ANALYSIS OF THE EFFECTIVENESS OF CONSENSUS-BUILDING ALGORITHMS IN DISTRIBUTED DATA PROCESSING SYSTEMS BASED ON BLOCKCHAIN TECHNOLOGY

Abstract

The authors of the article consider consensus-building algorithms that are central to the life cycle of transactional exchange between nodes of a DDPS (Distributed Data Processing System) based on blockchain technology. The term under consideration is formally defined. It is proved that when developing these algorithms, it is necessary to choose the main indicators and methods for calculating them, which can be used to evaluate their effectiveness. The process of false forking is described in detail, and the probability of its occurrence is calculated in order to assess the security of data stored in the distributed ledger. When analyzing existing consensus-building algorithms based on statistical data, it is shown that the Byzantine Fault Tolerance Delegated Proof-of-Stake (BFT-DPoS) algorithm has a higher level of efficiency not only in terms of security, but also in terms of performance compared to other algorithms. There is a lack of comprehensive evaluation of candidates for winning Registrar nodes that generate (mining) blocks and distribute them to verifier nodes.

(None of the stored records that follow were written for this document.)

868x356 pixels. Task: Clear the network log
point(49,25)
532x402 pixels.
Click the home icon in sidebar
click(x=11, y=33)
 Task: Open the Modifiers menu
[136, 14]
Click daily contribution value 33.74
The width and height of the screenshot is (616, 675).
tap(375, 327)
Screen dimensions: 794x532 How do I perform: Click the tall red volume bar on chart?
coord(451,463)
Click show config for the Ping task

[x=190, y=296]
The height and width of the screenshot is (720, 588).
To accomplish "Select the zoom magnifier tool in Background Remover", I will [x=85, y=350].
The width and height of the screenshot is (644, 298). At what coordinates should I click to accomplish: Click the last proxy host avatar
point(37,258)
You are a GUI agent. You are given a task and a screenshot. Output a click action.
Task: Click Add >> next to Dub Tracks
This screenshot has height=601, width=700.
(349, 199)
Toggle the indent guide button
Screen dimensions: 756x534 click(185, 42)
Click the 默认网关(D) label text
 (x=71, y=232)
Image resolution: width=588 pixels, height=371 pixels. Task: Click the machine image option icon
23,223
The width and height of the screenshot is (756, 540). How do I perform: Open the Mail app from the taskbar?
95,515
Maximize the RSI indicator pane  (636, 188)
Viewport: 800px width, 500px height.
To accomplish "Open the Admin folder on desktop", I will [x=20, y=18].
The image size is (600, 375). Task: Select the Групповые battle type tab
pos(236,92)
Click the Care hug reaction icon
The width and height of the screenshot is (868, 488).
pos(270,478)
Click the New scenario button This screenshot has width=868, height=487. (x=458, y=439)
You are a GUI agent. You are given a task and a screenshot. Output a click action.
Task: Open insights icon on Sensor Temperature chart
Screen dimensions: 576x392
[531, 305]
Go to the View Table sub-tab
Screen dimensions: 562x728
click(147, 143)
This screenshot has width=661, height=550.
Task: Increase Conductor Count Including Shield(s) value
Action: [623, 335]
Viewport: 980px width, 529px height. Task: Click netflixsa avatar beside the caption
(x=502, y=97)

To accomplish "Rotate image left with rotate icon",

It is concluded that the elimination of the above-mentioned drawback would provide a more correct construction of the distributed ledger, since most of the existing algorithms are focused on applicability only in cryptocurrency systems and are not universal. To solve this problem, we propose the need to synthesize the BFT-DPoS and Proof-of-Importance algorithms in order to make it applicable to any type of DDPS using distributed ledger technology (blockchain).